* **Supplied passage**
☆ ☆ ☆ ☆ ☆
Search code examples
pythondataframedictionarymultiprocessing

multiprocessing python map


i have this task as function for the map function

def task(datetime):

    open_bool=False
    with suppress(Exception):
        offen_bool=IEX.open_at_time(offen_IEX,str(datetime), only_rth = True)
        if open_bool:
            return offen_bool

and this main function

if __name__ == '__main__':

    df=getTable()

    with Pool(10) as pool:
        print("pool Start")    
        data=pool.map(task,enumerate(df["Time"]))

I don't want to get the whole array with the length of the initial dataframe length.

I need a function that works like map but gives me just the data in the return statement.

This multiprocessing thing is new to me, so I need a simple solution. In fact, I am glad that this just works.


Solution

  • First, if you are passing as the iterable to pool.map the expression enumerate(df["Time"]), then the actual argument to the worker function task will be a tuple consisting an index and a datetime value. So you should could declare the argument of work to be a tuple and unpack it:

    def task(tpl):
        index, datetime = tpl
        ...
☆ ☆ ☆ ☆ ☆
* **Record set**
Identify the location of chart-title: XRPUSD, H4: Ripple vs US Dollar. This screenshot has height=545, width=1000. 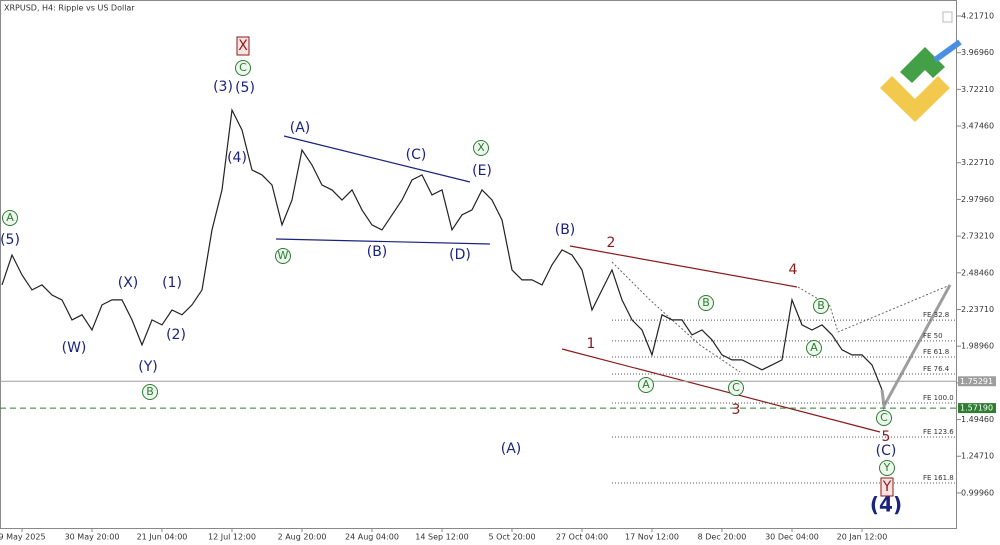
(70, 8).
☆ ☆ ☆ ☆ ☆
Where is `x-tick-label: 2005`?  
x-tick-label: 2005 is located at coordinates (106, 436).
☆ ☆ ☆ ☆ ☆
* **How to complete this task**
In the multiprocessing thread, what does the solution say the worker function task receives as its argument when enumerate(df["Time"]) is passed to pool.map?

* **Response**
It receives a tuple consisting of an index and a datetime value.